Initializing a new project, adding gatsby-plugin-sass, and then running npm audit yields the following results:

=== npm audit security report ===

found 0 vulnerabilities
in 24 scanned packages

So it seems like we're pretty good here from our end. As far as debugging this further--is there more info provided by the tool?

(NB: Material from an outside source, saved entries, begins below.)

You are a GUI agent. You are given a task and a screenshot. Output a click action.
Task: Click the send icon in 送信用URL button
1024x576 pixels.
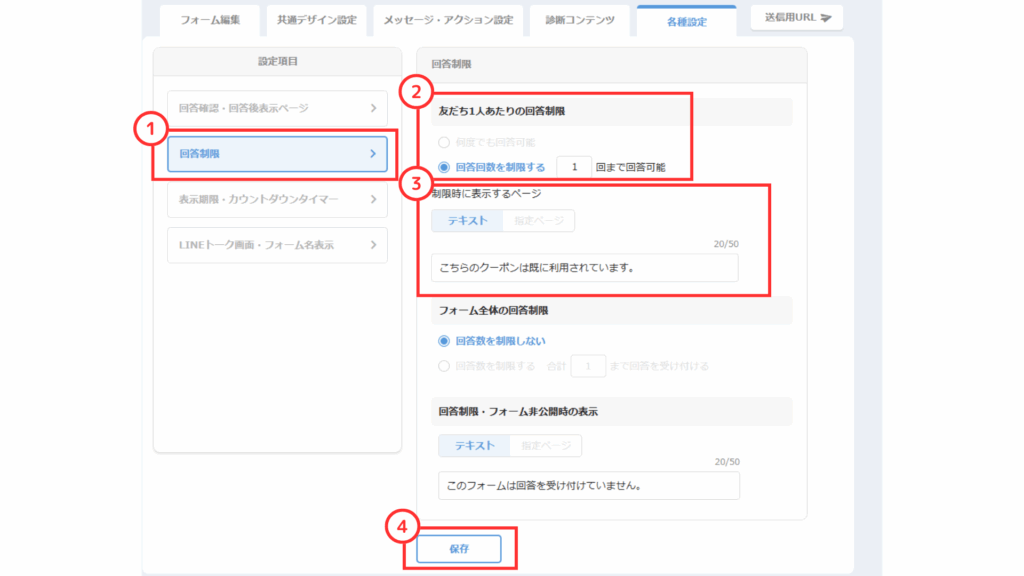pos(826,18)
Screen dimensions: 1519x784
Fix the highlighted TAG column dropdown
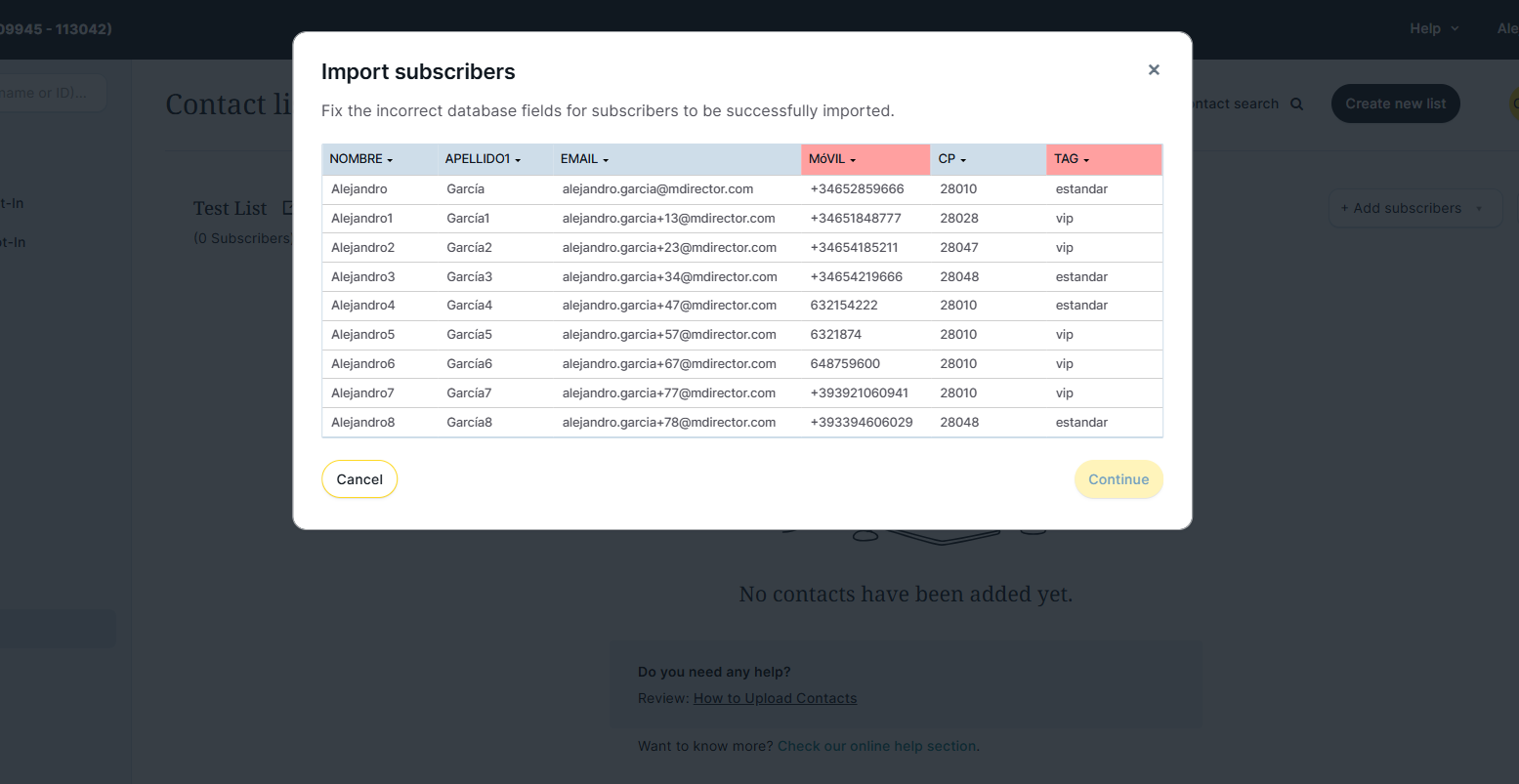pyautogui.click(x=1072, y=159)
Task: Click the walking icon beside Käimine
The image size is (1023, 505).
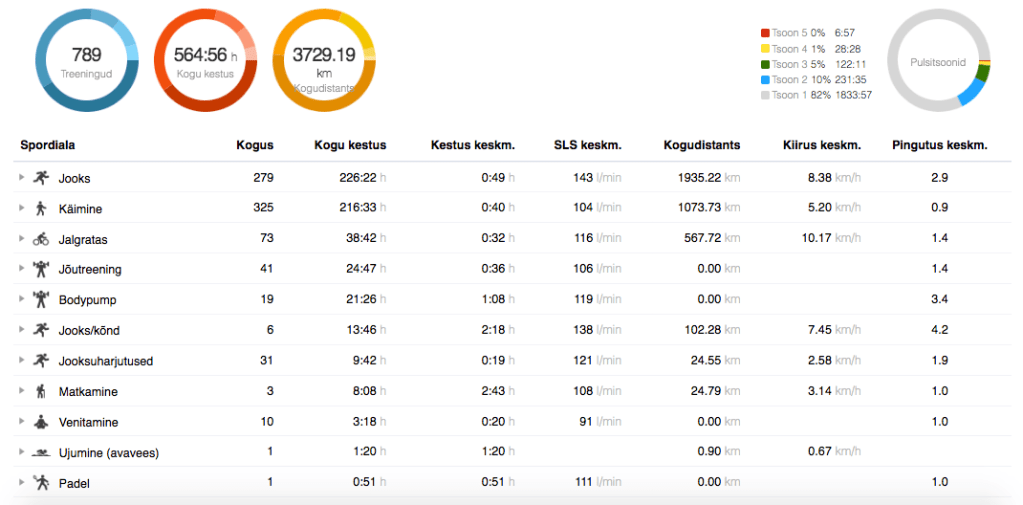Action: (x=40, y=209)
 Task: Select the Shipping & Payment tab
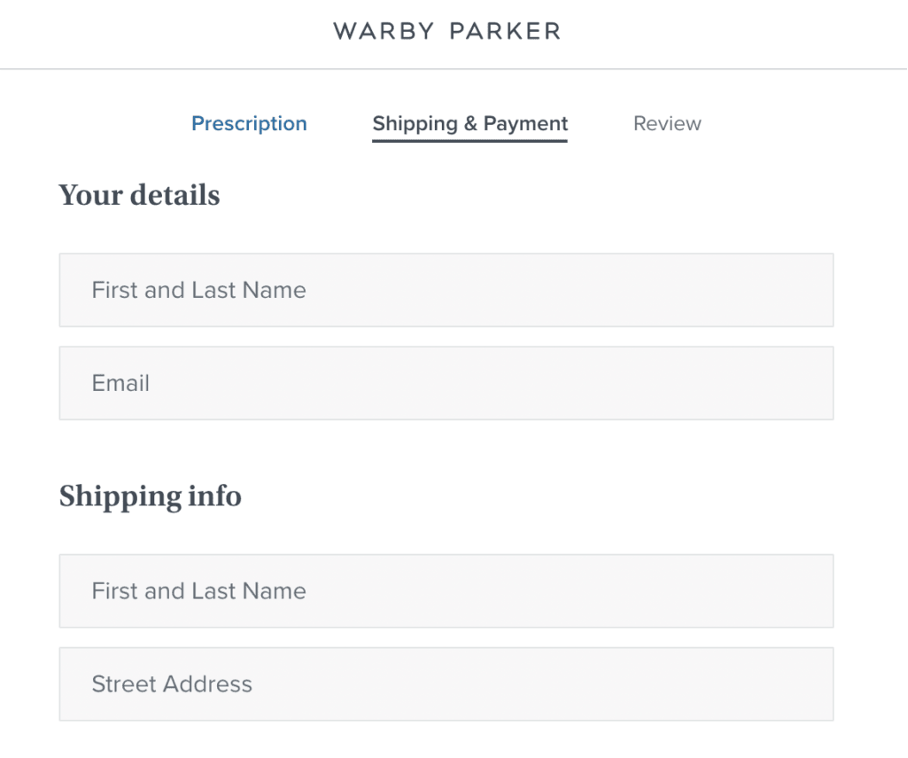pyautogui.click(x=470, y=123)
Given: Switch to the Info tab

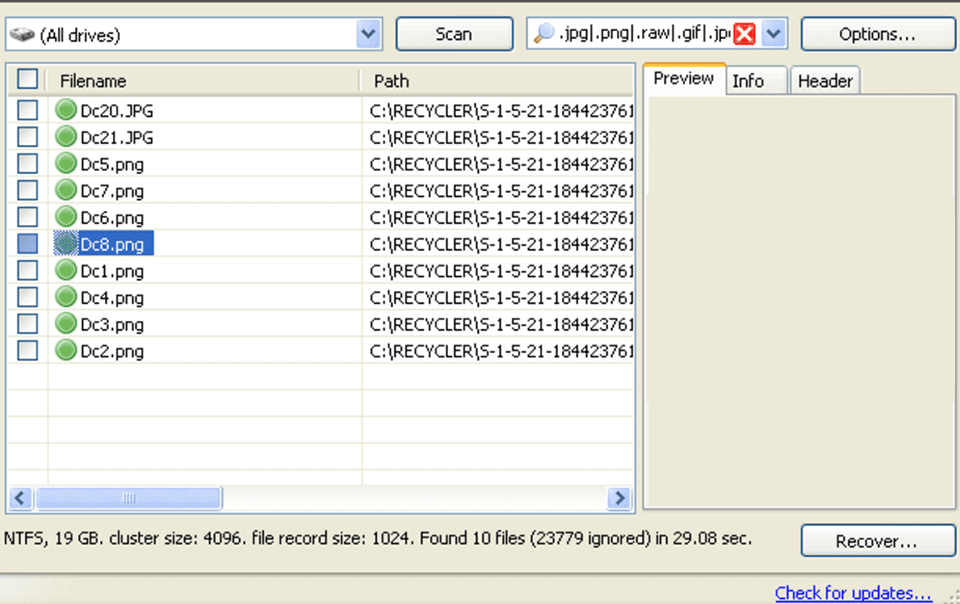Looking at the screenshot, I should [x=755, y=80].
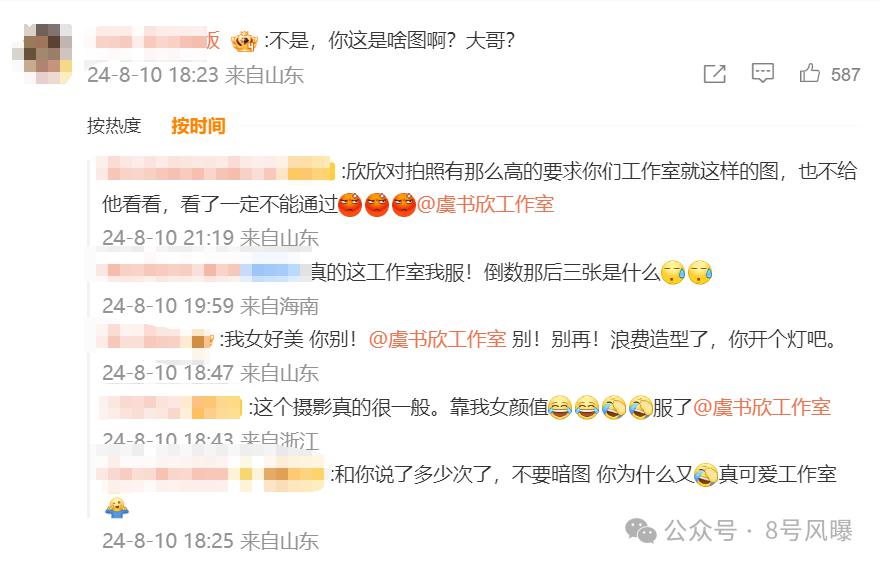Sort replies by 按热度
The image size is (880, 565).
pyautogui.click(x=114, y=126)
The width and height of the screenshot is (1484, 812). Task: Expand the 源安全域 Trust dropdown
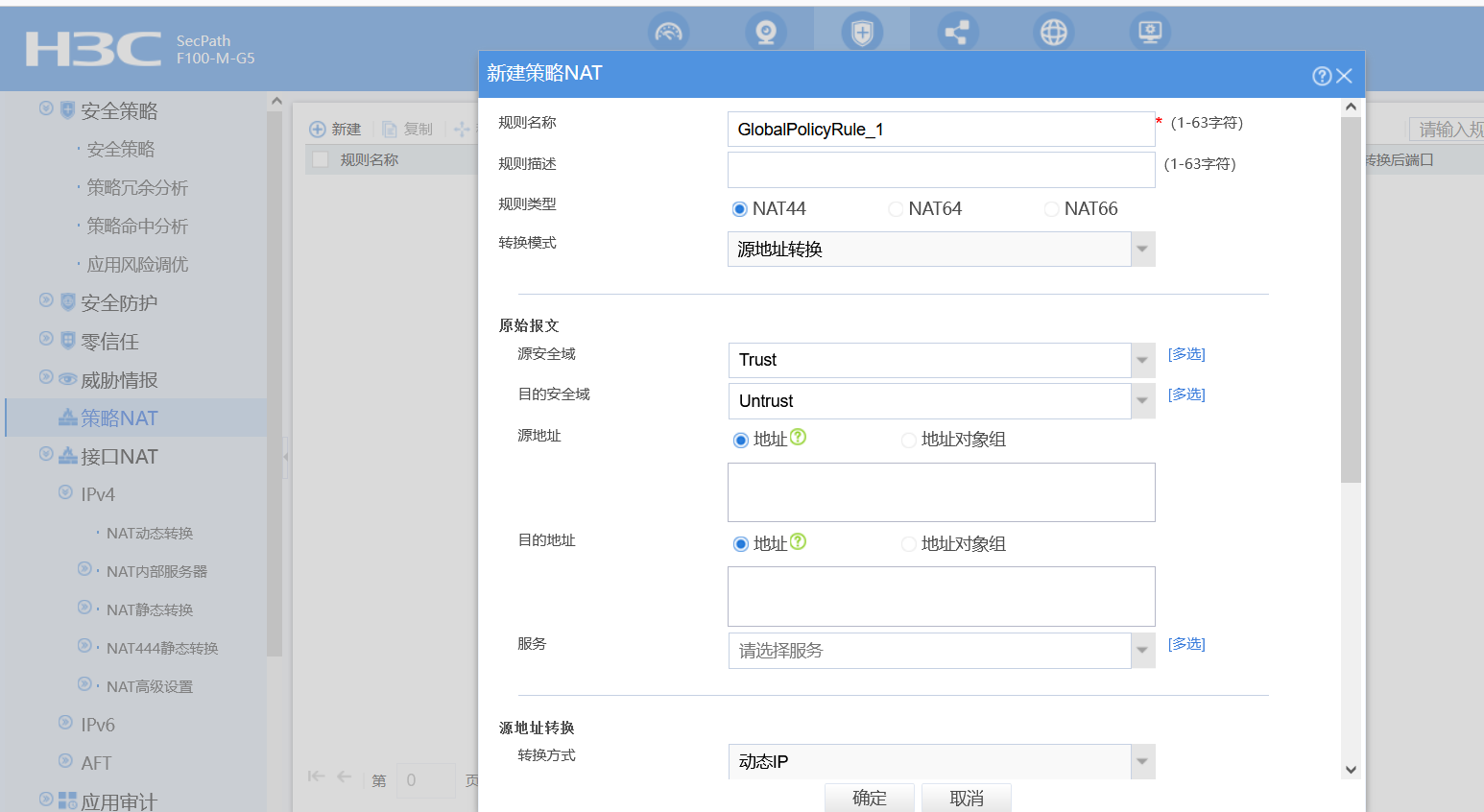[1142, 361]
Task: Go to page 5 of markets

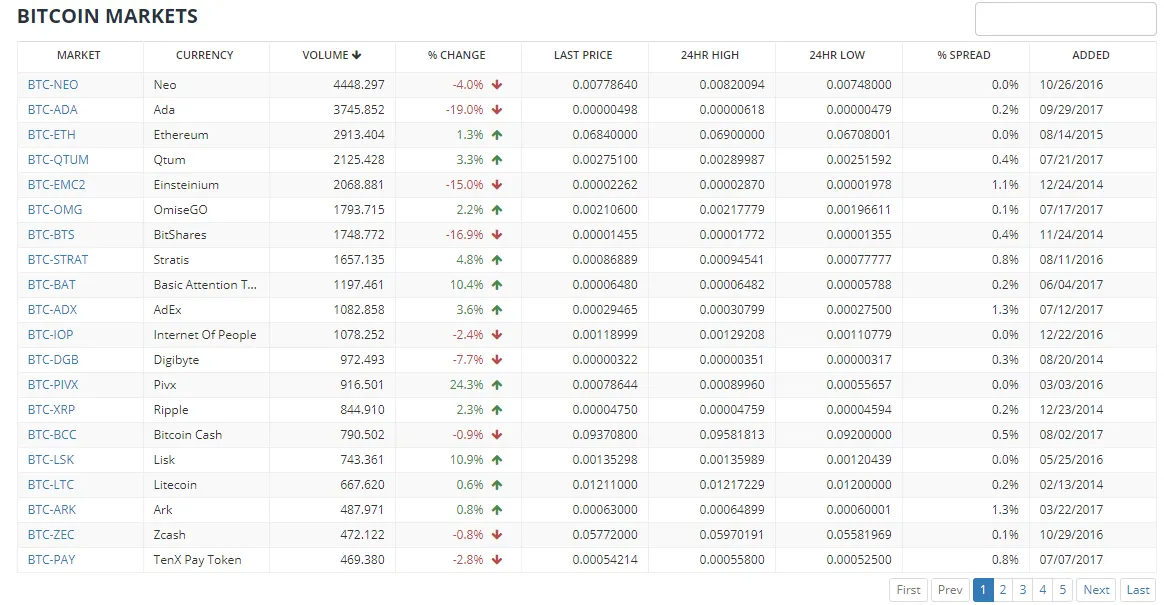Action: [1062, 589]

Also, at the same that this issue started, my deploys to zeit Now are failing as well without a specific error:

Does now-build run the build script? I'd imagine if one fails, the other will too. It could also be related to the recent release of now v2.

DSchau on 1 Dec 2018

Hey, I checked our published plugin ( https://registry.npmjs.org/gatsby-plugin-sass/-/gatsby-plugin-sass-2.0.5.tgz ) and it doesn't seems like this problem could come directly from that - things to check would be dependencies (and their dependencies):

node-sass
sass-loader (webpack loader wrapper around node-sass)

pieh on 1 Dec 2018

I've just tried publishing to now with @now/static-build example using gatsby-plugin-sass and it was published successfully. So I would think that what @DSchau said about now v2 seems most likely here.

pieh on 1 Dec 2018

Alright, thank you both for your swift input. I'll keep investigating and report if I find anything. I opened this issue mainly to see if others have encountered a similar issue.

liorbrauer on 2 Dec 2018

I just bumped in the same issue. Again, with Carbon Black Defense. In my case, if I remove gatsby-plugin-manifest it works fine.

I cannot develop or build, it gets identified as "Ransomware". @liorbrauer, did you find any workaround? The funny thing is that I have always had Carbon Black running, and it was fine.